Technology is a double-edged sword. On one hand, it’s incredible — it’s opened doors for people who might never have had the chance to make records otherwise. But on the other hand, if you lean on it too much, it can strip away the character. Computers can correct your mistakes, but sometimes the mistake is the magic.
For me, the challenge is using tech as a tool, not a crutch. I want my songs to sound alive, not polished to death. So I embrace the DIY side because it keeps the music honest — and that honesty is what people connect with.
Q. Is there a song by a band you grew up listening to that still resonates with you today? One that you’d love to cover in the studio, because it feels connected to who you are or played a role in shaping your career?
A. Definitely. ‘Like a Rolling Stone’ by Bob Dylan still hits me every time I hear it. That song was one of the reasons I picked up a guitar in the first place. There’s a defiance in it, a belief in something bigger than the everyday grind, and that really spoke to me growing up in the flats. It wasn’t just a song, it was like a lifeline.
Covering it in the studio would be my way of paying respect to where I came from and what lit the fire in me. I wouldn’t try to replicate it — you can’t outdo a classic — but I’d love to put my own spin on it, almost as a conversation between the kid who first heard it and the artist I’ve become now.
Q. We’d love to dive deeper into the story behind your artist name, “Whooligans.” Now that we’ve had a chance to experience your music, it’s clear that your fans will be equally curious about the meaning behind the name that accompanies your sound. How does ‘Whooligans’ connect to the music you create, what significance does it hold for you personally, and what is the origin or backstory behind the name?
A. The name actually came about when I first landed in Vienna. Being English, there’s this stereotype in Europe that we’re all hooligans — drinking beer, playing football, getting into fights. Within ten minutes of stepping off the plane, someone called me a hooligan. At first I laughed it off, but the word stuck with me.
I decided to flip it on its head and make it my own — that’s how ‘Whooligans’ was born. For me, it’s never been about violence or chaos, it’s about rebellion, raw energy, and refusing to be boxed in. The ‘Who’ is the twist: who’s the hooligan, really? It could be you, it could be me. It’s all of us. We’re all cut from the same cloth — that’s why I made it plural, even though I’m a solo artist.
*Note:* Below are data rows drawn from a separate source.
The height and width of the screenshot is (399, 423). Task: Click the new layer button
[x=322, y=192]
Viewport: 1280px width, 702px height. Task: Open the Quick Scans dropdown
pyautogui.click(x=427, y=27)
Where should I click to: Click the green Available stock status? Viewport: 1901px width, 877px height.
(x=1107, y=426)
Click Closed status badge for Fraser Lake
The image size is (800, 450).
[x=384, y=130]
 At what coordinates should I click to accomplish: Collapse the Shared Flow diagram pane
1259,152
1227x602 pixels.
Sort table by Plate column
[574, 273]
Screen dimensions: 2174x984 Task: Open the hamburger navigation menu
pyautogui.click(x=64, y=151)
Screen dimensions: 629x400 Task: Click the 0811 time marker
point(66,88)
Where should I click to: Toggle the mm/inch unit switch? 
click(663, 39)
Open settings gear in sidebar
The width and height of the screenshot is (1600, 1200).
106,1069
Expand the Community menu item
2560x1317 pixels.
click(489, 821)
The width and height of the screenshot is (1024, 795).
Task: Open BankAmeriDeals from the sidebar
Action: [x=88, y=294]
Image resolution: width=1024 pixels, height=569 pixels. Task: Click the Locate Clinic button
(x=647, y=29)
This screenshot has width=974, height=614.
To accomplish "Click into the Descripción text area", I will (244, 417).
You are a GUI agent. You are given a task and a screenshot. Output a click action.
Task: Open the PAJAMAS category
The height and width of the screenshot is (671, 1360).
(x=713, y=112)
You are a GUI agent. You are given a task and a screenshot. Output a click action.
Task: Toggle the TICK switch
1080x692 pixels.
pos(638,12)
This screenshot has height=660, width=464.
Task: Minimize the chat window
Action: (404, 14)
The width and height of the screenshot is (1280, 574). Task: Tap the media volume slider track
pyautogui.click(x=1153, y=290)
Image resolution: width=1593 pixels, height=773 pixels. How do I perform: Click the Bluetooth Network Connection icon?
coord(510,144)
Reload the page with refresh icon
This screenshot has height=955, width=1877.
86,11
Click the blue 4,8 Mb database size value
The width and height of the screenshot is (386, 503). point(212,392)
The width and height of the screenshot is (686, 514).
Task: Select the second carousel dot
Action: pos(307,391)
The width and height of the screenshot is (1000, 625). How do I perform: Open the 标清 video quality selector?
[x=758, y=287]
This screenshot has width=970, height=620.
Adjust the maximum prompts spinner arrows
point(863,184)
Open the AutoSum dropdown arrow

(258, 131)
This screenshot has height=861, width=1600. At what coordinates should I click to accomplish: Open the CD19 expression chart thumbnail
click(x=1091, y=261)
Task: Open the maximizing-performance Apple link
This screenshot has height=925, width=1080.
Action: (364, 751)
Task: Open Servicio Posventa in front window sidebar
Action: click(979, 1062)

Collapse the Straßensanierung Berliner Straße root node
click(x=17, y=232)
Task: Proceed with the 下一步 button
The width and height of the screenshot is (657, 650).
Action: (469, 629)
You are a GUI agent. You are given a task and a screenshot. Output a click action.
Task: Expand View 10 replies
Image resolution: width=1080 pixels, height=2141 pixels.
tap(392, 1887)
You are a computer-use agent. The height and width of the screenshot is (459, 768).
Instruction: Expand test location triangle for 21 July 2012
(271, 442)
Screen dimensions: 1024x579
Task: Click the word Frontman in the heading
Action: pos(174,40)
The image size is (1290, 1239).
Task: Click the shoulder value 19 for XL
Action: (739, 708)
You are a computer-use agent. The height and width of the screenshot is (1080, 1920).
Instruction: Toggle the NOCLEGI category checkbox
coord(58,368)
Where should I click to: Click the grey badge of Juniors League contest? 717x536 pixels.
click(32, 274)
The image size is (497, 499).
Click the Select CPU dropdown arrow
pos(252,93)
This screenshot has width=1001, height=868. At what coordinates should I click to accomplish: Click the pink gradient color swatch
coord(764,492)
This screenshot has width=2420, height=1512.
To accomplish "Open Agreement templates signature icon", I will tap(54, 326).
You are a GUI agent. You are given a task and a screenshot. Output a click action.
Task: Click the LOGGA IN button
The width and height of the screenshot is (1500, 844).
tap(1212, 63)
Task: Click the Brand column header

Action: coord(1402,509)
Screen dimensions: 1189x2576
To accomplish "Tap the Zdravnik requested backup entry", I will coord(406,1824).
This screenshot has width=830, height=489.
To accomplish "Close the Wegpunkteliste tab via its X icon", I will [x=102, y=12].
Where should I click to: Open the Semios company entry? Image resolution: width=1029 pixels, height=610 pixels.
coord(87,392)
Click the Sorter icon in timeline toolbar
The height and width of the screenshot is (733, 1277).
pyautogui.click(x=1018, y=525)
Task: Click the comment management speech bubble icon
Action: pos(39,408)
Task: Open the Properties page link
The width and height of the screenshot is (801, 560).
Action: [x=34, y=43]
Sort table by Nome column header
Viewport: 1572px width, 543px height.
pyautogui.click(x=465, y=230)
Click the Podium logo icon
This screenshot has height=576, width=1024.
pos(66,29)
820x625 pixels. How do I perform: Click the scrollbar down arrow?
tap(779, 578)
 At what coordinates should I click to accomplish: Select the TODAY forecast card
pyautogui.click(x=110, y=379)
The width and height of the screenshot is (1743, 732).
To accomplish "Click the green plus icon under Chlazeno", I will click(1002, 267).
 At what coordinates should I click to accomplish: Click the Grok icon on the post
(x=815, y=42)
It connects directly to my music because the songs carry that same spirit: loud, raw, unapologetic, but also with heart underneath. The name is a reminder to wear where I come from on my sleeve, but to turn it into something positive and creative.
Q. And finally, we can’t thank you enough for sharing these intimate details! So, what’s next? Can you give us the inside scoop on your upcoming projects and what fans should be excited about? We’d love to be the first to share the news!
A. Yeah, I’ll give you the scoop: my new single Banshee drops on the 8th of September. Where Losing Control was like a war cry, Banshee is full throttle — darker, wilder, and straight in your face from the very first second. It’s probably the most unhinged track I’ve written so far: all raw power and energy, no filters, no compromises. Fans can expect even more chaos and live energy after that, but Banshee marks the start of a new chapter — louder, heavier, and unapologetic.
Thanks for having me, it’s been a pleasure.
Whooligans, thank you so much! We appreciate you taking the time to talk to us.
End Interview
We’re happy to have shared Whooligans’s exciting journey with you and uncovered such inspiring insights about their creative process.